■ TASK TO COMPLETE ■
Take the lines below beginning at the line that has "Return Policy (448, 1306)" and stopping after the line that has "Privacy Policy (449, 1248)", and print them exactly as they are, with no other lines.

:: EXERCISE DATA ::

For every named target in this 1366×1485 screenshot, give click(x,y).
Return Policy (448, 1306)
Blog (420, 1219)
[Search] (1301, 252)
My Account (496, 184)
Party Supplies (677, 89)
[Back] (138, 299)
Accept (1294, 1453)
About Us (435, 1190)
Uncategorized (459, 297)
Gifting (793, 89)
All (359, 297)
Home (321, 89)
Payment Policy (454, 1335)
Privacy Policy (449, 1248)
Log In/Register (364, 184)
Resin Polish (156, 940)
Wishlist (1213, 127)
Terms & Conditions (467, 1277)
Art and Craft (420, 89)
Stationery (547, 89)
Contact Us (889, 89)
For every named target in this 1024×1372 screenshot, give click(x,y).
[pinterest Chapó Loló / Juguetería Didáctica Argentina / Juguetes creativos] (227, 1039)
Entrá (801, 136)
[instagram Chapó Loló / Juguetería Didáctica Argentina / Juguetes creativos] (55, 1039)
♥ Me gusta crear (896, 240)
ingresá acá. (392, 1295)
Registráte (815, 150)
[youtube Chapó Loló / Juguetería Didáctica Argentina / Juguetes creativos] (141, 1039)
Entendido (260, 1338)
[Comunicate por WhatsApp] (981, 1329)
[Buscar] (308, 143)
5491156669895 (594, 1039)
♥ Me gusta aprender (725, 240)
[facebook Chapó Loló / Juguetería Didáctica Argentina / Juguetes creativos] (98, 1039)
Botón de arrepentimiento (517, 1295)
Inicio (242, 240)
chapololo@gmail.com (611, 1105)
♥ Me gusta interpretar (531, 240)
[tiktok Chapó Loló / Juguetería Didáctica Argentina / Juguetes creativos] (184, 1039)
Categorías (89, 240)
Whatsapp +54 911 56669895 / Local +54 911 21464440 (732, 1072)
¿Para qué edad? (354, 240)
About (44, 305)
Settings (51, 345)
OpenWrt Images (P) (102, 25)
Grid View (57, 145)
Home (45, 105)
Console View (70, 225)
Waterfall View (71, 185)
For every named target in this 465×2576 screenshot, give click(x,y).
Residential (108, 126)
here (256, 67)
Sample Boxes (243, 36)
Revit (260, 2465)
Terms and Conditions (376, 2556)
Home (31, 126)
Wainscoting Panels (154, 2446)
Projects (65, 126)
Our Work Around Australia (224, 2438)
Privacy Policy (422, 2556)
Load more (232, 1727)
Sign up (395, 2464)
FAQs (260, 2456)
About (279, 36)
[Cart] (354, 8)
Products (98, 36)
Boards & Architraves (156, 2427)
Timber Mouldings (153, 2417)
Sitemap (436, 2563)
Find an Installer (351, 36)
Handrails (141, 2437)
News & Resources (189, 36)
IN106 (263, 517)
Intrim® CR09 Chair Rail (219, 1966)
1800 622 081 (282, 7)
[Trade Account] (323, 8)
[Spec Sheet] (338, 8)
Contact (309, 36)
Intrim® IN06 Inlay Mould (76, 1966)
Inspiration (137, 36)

:::

■ ANSWER TO THE EXERCISE ■
Return Policy (448, 1306)
Blog (420, 1219)
[Search] (1301, 252)
My Account (496, 184)
Party Supplies (677, 89)
[Back] (138, 299)
Accept (1294, 1453)
About Us (435, 1190)
Uncategorized (459, 297)
Gifting (793, 89)
All (359, 297)
Home (321, 89)
Payment Policy (454, 1335)
Privacy Policy (449, 1248)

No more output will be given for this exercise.